‘That’s real starvation stuff’: Trump warns of Gaza famine, contradicts Netanyahu as aid trickles in
Displaced Palestinians who have not received humanitarian aid gather as they survive on leftover food, amid a hunger crisis, in Gaza, July 28, 2025. — Reuters pic
Tuesday, 29 Jul 2025 9:32 AM MYT
GAZA CITY, July 29 — US President Donald Trump warned Monday that the people of Gaza are facing “real starvation”, as aid agencies sought to take advantage of an Israeli “tactical pause” of some military operations to rush in food aid.
Speaking in Scotland, Trump contradicted Israeli Prime Minister Benjamin Netanyahu, who has dismissed famine fears as Hamas propaganda.
Trump said the United States and its partners would help set up food centres to feed the more than two million Palestinians in Gaza facing what UN aid agencies have warned is a deadly wave of starvation and malnutrition.

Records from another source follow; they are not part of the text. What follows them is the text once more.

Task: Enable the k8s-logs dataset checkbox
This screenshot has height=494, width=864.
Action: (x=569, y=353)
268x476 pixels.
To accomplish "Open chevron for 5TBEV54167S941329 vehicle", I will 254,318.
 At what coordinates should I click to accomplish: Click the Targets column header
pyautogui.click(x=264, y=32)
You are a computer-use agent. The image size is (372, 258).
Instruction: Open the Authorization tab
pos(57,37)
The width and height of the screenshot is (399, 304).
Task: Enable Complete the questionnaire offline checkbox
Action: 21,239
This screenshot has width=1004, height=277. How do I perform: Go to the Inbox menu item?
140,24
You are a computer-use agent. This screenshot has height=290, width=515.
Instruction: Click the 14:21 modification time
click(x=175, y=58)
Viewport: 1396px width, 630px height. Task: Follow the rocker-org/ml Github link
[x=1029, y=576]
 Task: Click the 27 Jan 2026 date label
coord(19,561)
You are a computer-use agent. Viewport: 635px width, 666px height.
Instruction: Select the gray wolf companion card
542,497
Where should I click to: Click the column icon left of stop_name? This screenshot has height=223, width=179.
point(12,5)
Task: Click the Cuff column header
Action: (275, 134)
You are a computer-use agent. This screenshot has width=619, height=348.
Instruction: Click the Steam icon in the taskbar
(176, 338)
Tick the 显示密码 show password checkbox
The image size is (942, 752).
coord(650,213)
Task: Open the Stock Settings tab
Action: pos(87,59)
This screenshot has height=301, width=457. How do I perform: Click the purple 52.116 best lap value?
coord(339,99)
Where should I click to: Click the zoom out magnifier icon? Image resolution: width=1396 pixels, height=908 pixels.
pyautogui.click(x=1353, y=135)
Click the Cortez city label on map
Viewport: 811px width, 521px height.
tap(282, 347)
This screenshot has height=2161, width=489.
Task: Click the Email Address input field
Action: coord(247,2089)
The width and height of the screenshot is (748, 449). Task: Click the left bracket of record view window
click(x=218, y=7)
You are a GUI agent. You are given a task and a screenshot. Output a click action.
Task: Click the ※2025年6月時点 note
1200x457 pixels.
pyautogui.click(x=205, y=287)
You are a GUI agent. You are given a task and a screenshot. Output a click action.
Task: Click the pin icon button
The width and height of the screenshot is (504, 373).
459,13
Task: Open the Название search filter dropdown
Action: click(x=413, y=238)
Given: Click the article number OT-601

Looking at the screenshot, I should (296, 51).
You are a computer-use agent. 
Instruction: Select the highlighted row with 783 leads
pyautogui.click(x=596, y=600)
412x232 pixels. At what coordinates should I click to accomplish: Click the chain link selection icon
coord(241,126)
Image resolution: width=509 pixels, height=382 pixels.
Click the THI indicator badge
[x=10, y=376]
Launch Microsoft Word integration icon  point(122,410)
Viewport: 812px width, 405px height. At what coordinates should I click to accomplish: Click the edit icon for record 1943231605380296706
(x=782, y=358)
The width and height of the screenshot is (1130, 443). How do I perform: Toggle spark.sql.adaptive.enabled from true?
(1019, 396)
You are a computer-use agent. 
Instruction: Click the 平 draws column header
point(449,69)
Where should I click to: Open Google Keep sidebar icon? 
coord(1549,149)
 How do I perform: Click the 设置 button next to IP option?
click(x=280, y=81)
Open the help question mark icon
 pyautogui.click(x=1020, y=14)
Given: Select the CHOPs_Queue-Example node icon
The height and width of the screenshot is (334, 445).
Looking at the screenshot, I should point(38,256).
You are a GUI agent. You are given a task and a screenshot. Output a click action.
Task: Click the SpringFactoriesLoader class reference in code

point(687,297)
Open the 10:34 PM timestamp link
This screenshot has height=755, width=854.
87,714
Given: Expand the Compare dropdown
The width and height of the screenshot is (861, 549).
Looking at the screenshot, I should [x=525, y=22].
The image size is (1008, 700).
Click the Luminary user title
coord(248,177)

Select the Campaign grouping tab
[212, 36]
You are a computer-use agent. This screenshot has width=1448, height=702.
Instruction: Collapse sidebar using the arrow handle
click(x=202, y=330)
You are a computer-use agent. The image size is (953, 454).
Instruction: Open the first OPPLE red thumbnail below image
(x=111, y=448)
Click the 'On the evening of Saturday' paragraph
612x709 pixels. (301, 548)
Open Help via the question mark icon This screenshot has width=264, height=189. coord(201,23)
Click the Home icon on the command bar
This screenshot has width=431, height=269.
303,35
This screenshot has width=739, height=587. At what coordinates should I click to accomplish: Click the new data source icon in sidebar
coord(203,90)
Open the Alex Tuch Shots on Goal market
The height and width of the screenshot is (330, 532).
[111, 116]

“We’re going to be getting some good strong food, we can save a lot of people. I mean, some of those kids — that’s real starvation stuff,” he said at a news conference with UK Prime Minister Keir Starmer. “We have to get the kids fed.”
Trump’s remarks came after Netanyahu declared on Sunday that “there is no starvation in Gaza, no policy of starvation in Gaza.”
US food centres
The United States already backs food centres under the Gaza Humanitarian Foundation, but the GHF’s operations have come under repeated criticism, with the UN saying hundreds of Palestinians have been killed by Israeli troops while trying to access its sites.
The Foundation has also been accused by aid groups of facilitating Israel’s military goals.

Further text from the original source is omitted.